Certes, le parc total de véhicules flex-E85 a progressé de 8 % en 2024 et atteint les 400 000 exemplaires (contre 371 000 en 2023), dont 250 000 véhicules essence équipés de boîtiers et 150 000 véhicules flex-E85 d’origine. Mais l’offre de modèles neufs s’est drastiquement réduite. En 2025, Ford, acteur principal sur ce segment, a retiré de sa gamme Puma et Focus Flexifuel qui ne répondaient plus à la norme Euro 6e. Ford Kuga FHEV est donc devenu la seule référence sur le marché du neuf.
2. Un prix attractif
De son côté, le réseau de distribution se développe. Le Superéthanol-E85 a franchi le cap des 3 800 stations-service équipées en 2024, soit près de 40 % des stations de l’Hexagone. Et pour cause, ce biocarburant a de quoi séduire. Au 24 janvier 2025, son prix à la pompe était de 0,78 €/l, soit 1 € de moins que le SP95-E10. « Pour les automobilistes, cela représente une économie de 729 € par an pour 13 000 km parcourus, ce qui permet d’amortir l’investissement d’un boîtier flex-E85 (700-800 €) en un an », souligne le syndicat.
3. Un coup de pouce fiscal
De plus, une nouvelle mesure fiscale est venue renforcer l’intérêt pour l’E85. Depuis le 1er janvier, « les entreprises dont la flotte automobile est composée de voitures combinant l’électricité et le Superéthanol-E85 émettant moins de 250 g de CO2/km bénéficient d’une réduction de 40 % des émissions de CO2 pour le calcul de la taxe sur les véhicules de société », explique le collectif.
Et pour soutenir davantage la dynamique de ce marché, la filière milite pour que les véhicules convertis puissent obtenir la vignette Crit’Air 1 lorsqu’ils sont classés Crit’Air 2. Pour l’heure, seules Montpellier et Reims ont mis en place des dérogations pour que l’E85 soit reconnue dans les zones à faibles émissions.
4. Une définition à trancher
Mais l’avenir de la filière se joue à Bruxelles. Le 30 janvier, la présidente de la Commission européenne a lancé le « dialogue stratégique sur l’avenir de l’automobile ». Parmi les sujets importants, celui de la définition du carburant « neutre en carbone ». En effet, le règlement CO2 pour les véhicules légers interdira dès 2035 la vente de voitures neuves autres qu’électriques ou neutres en carbone. « La Commission a fait une première proposition de la définition des carburants neutres en carbone, et huit États membres ont plaidé en faveur des carburants de synthèse et des biocarburants.
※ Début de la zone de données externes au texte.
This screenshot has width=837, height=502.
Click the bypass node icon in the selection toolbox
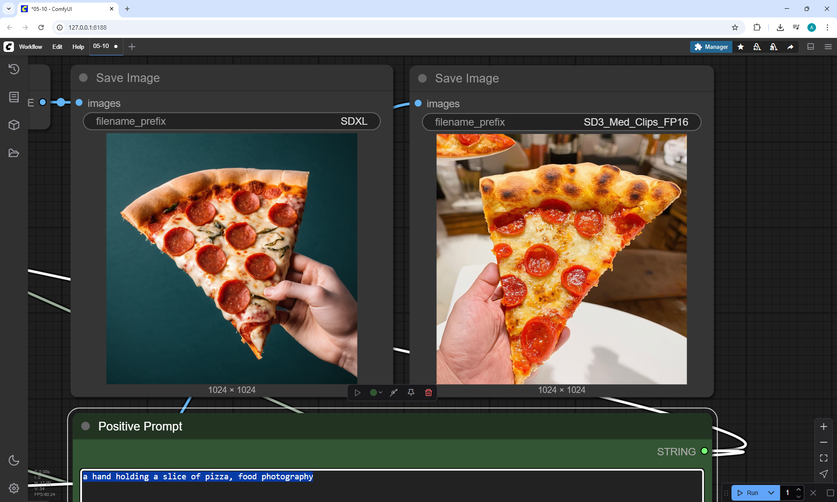[394, 393]
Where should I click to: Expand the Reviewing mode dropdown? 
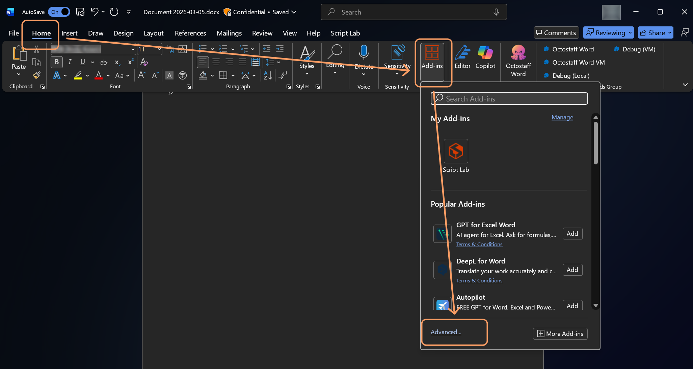pos(630,32)
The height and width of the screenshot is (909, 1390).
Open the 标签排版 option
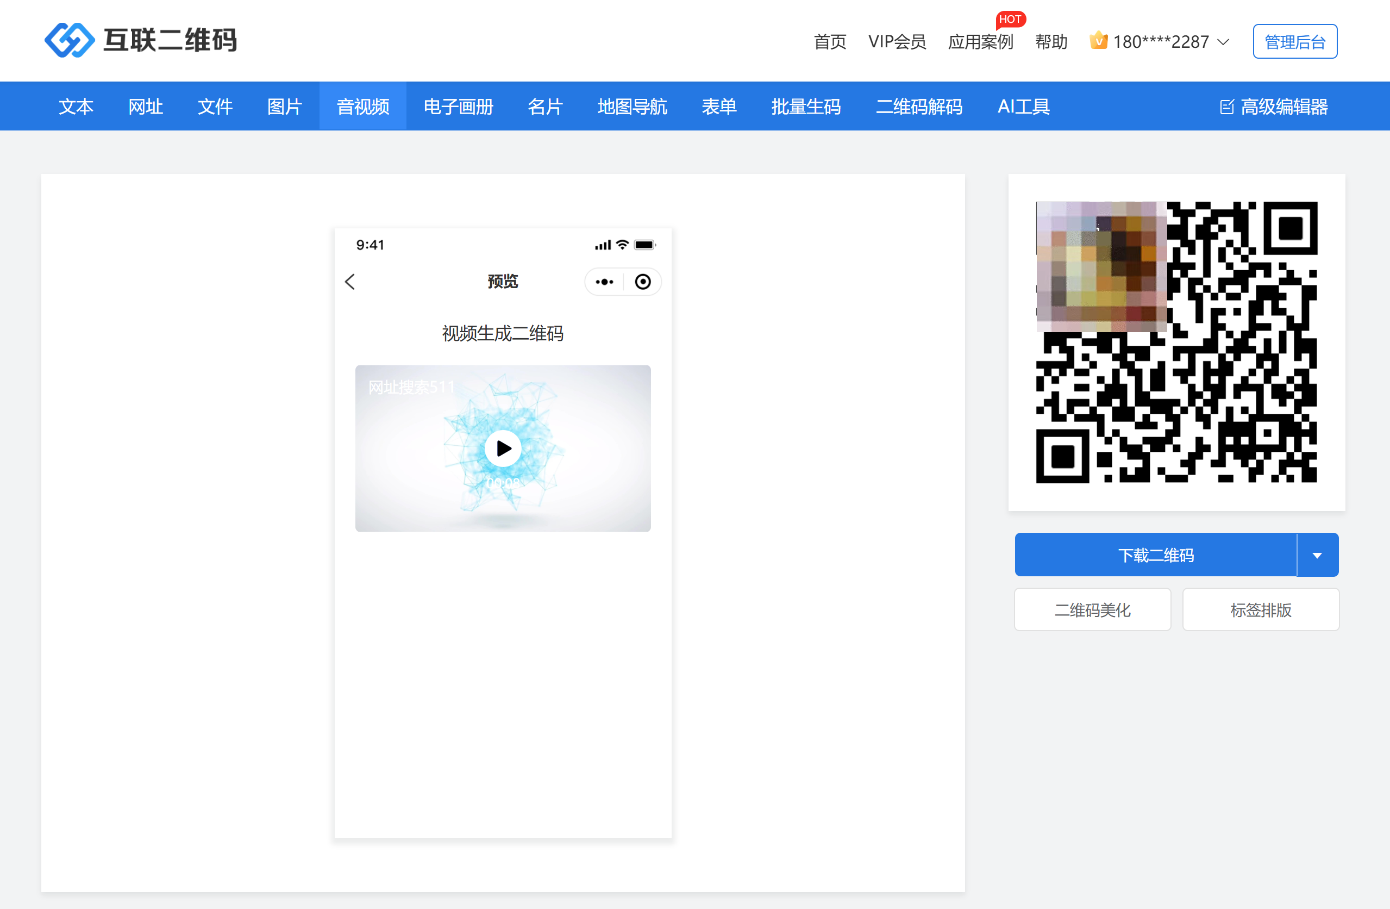[1260, 610]
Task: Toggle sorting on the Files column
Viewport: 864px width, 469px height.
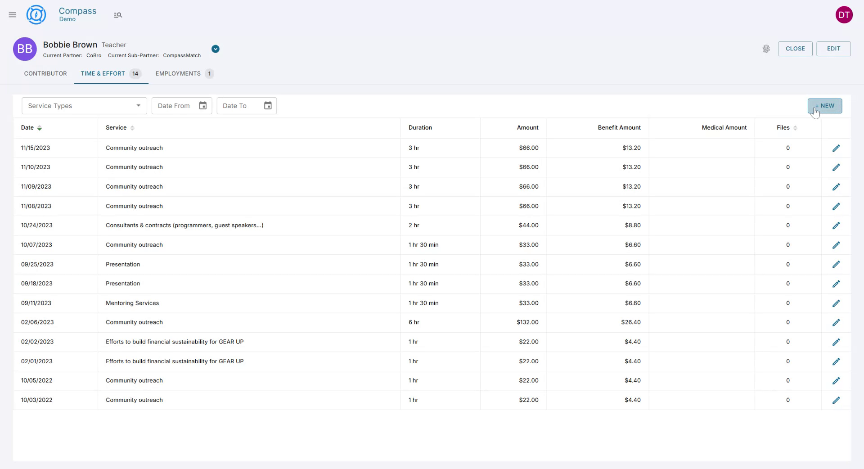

La France ne s’est pas encore prononcée compte tenu du contexte politique », relaie Nicolas Kurtsoglou, responsable carburants chez Bioéthanol France (ex-SNPAA).
En attendant, l’organisme explore la piste du Superéthanol neutre en carbone. « Il existe des coproduits de la production de carburant d’aviation durable tels que le bionaphta, une essence renouvelable qui peut remplacer les 25 % d’essence fossile présente dans le E85, fait-il savoir. Ça marche, nous l’avons démontré dans deux études et cela permettrait aussi de décarboner l’aviation encore plus vite. »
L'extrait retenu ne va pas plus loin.